- Description of the task -
Begin at the first line of the data and copy each line through the one containing "Mar Chiquita sede", that line included, with no pictures.

- Data provided -
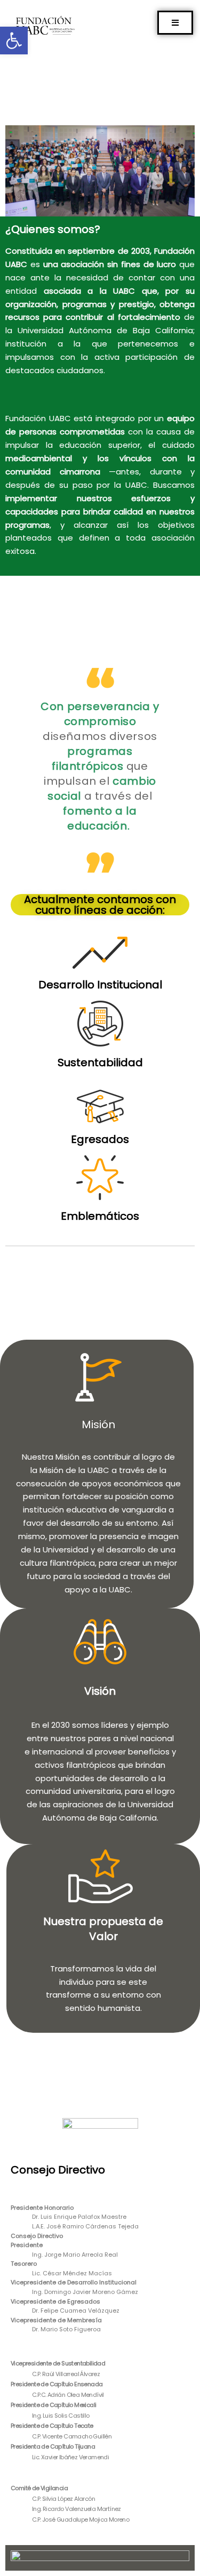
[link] (14, 40)
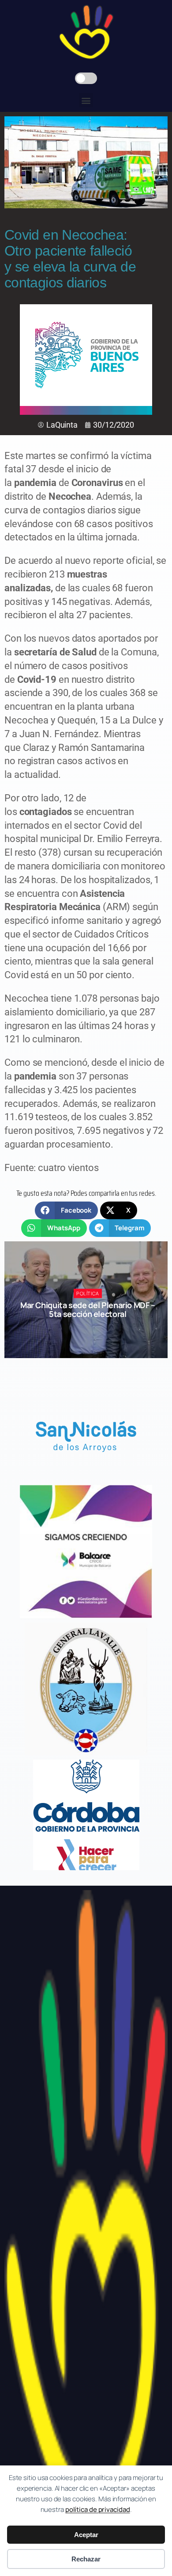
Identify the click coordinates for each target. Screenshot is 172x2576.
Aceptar (86, 2534)
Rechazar (86, 2559)
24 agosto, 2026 (91, 1330)
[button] (86, 100)
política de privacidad (97, 2509)
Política (87, 1293)
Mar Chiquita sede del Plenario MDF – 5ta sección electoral (87, 1309)
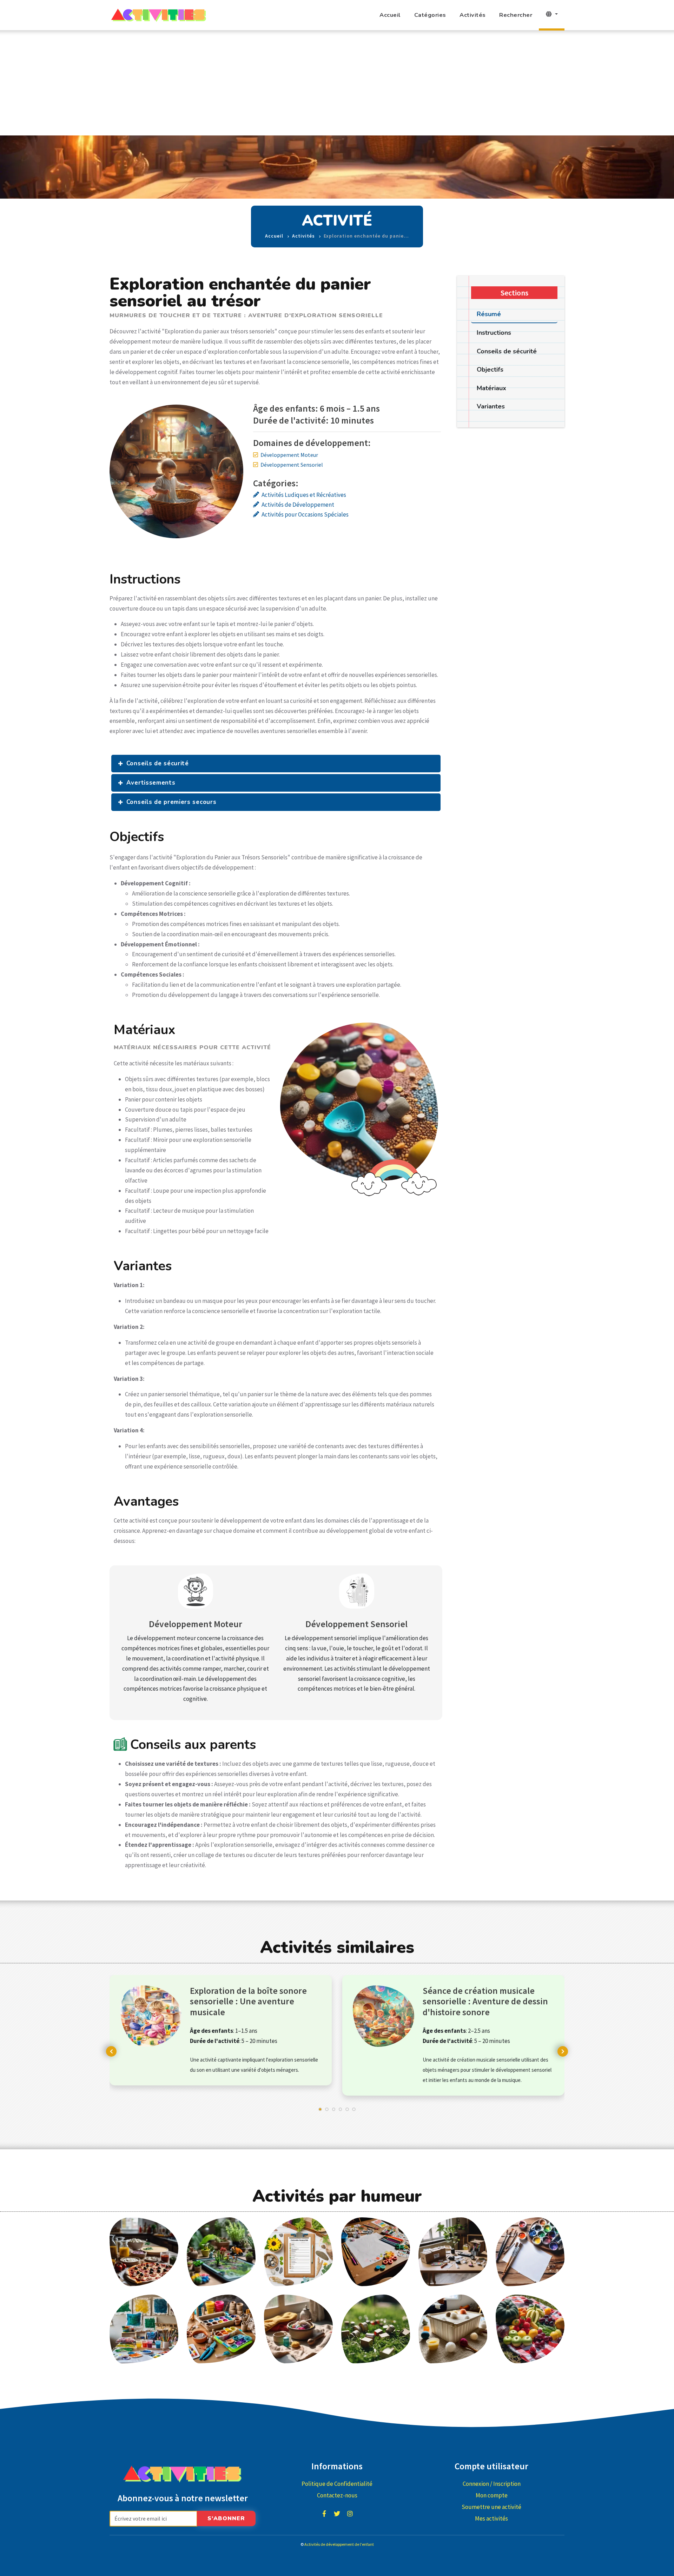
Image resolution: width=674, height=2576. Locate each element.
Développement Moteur (289, 454)
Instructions (494, 332)
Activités (473, 15)
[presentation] (111, 2051)
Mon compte (492, 2495)
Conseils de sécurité (157, 763)
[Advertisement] (337, 83)
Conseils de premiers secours (171, 802)
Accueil (390, 15)
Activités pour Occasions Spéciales (305, 514)
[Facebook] (324, 2513)
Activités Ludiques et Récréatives (304, 495)
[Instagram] (350, 2513)
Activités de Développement (298, 504)
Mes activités (491, 2518)
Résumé (489, 314)
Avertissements (151, 783)
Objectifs (490, 369)
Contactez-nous (337, 2495)
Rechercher (515, 15)
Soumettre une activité (491, 2507)
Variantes (491, 406)
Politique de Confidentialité (337, 2484)
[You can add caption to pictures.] (144, 2251)
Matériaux (491, 388)
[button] (320, 2113)
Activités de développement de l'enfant (339, 2544)
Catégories (430, 15)
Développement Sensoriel (291, 464)
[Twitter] (337, 2513)
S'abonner (226, 2518)
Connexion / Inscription (492, 2484)
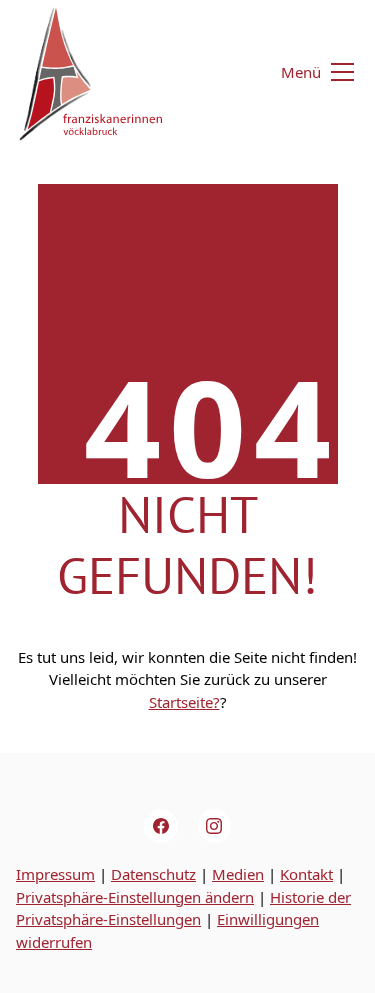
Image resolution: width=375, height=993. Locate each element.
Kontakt (306, 874)
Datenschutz (153, 874)
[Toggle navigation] (305, 72)
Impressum (55, 874)
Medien (238, 874)
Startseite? (184, 702)
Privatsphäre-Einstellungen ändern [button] (135, 897)
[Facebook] (161, 826)
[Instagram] (215, 826)
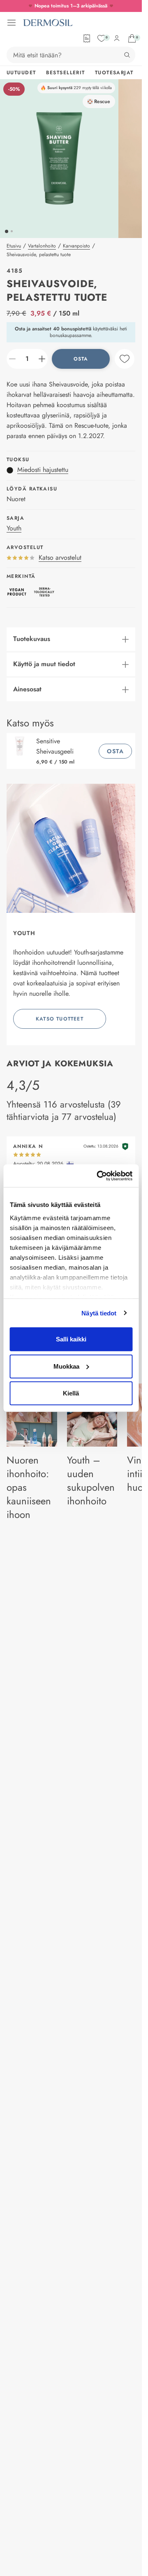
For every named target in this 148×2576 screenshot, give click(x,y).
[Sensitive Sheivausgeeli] (21, 751)
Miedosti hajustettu (42, 469)
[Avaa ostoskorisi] (132, 38)
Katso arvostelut (60, 557)
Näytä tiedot (98, 1312)
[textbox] (27, 359)
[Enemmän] (42, 359)
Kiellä (71, 1393)
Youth (14, 528)
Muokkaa (66, 1365)
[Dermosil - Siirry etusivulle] (47, 23)
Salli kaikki (71, 1339)
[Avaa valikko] (11, 22)
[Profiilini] (116, 38)
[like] (124, 359)
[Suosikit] (101, 38)
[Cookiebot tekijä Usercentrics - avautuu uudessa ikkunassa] (99, 1175)
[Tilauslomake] (86, 38)
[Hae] (127, 55)
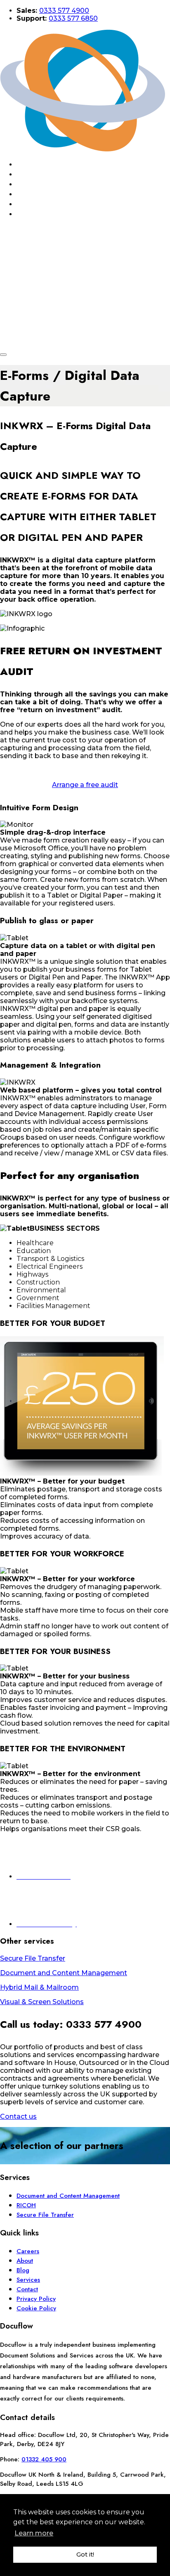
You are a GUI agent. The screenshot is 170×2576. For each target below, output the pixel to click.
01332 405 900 (43, 2459)
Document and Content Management (68, 2195)
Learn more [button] (33, 2533)
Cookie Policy (36, 2308)
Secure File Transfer (45, 2214)
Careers (28, 2251)
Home (41, 164)
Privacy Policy (36, 2298)
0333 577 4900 (64, 10)
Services (46, 184)
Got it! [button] (85, 2554)
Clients (44, 204)
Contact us (18, 2116)
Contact (47, 214)
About (42, 174)
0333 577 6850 (73, 18)
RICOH (26, 2205)
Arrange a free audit (85, 785)
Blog (40, 194)
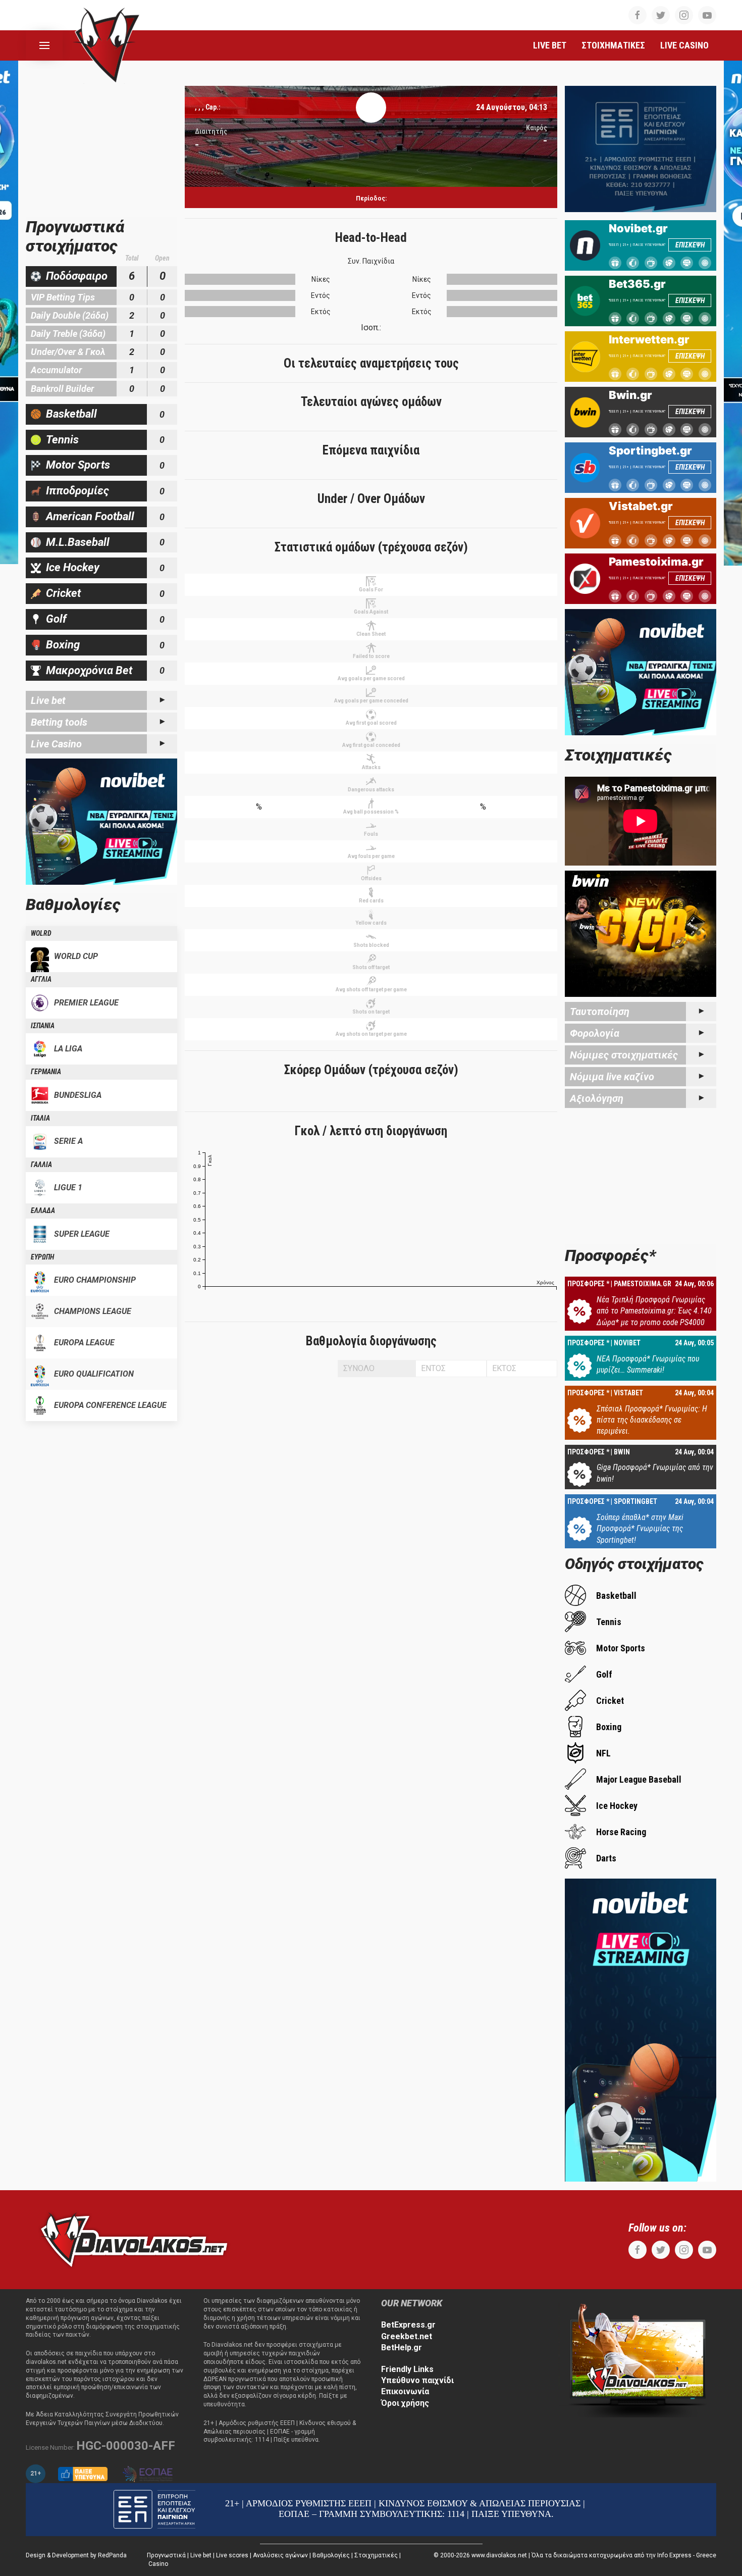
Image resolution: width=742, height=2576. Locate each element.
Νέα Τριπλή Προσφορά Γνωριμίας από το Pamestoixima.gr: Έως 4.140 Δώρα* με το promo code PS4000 (654, 1311)
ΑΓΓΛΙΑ (41, 979)
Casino (158, 2563)
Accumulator (56, 370)
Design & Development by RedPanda (76, 2555)
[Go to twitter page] (661, 15)
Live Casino (56, 744)
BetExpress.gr (408, 2325)
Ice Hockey (72, 567)
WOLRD (41, 933)
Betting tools (59, 722)
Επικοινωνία (405, 2391)
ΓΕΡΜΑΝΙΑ (46, 1072)
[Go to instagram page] (684, 15)
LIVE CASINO (684, 45)
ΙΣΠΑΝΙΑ (43, 1026)
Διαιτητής (211, 131)
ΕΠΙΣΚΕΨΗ (690, 245)
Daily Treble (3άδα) (68, 333)
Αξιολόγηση (596, 1098)
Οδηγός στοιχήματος (634, 1564)
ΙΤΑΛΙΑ (40, 1118)
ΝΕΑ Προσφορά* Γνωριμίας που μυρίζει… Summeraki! (648, 1364)
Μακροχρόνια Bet (89, 670)
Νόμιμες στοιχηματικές (624, 1055)
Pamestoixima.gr (656, 561)
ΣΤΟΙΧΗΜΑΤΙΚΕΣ (613, 45)
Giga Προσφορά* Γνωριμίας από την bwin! (655, 1472)
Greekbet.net (406, 2336)
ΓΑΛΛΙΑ (41, 1164)
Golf (56, 619)
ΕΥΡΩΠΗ (42, 1257)
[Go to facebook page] (637, 15)
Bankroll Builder (62, 388)
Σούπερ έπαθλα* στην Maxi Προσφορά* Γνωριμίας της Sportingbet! (640, 1528)
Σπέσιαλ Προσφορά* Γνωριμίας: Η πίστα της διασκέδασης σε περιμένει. (652, 1420)
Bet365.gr (637, 284)
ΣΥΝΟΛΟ (359, 1368)
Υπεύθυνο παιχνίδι (417, 2380)
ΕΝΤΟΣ (433, 1368)
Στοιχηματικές (376, 2555)
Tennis (62, 439)
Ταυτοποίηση (599, 1011)
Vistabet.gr (641, 506)
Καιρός (536, 128)
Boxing (63, 644)
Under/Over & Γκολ (68, 351)
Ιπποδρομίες (77, 490)
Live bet (48, 700)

- Exercise result -
[link] (14, 40)
Identify the click coordinates for each target. Screenshot is 172x2576.
Aceptar (86, 2534)
Rechazar (86, 2559)
24 agosto, 2026 (91, 1330)
[button] (86, 100)
política de privacidad (97, 2509)
Política (87, 1293)
Mar Chiquita sede del Plenario MDF – 5ta sección electoral (87, 1309)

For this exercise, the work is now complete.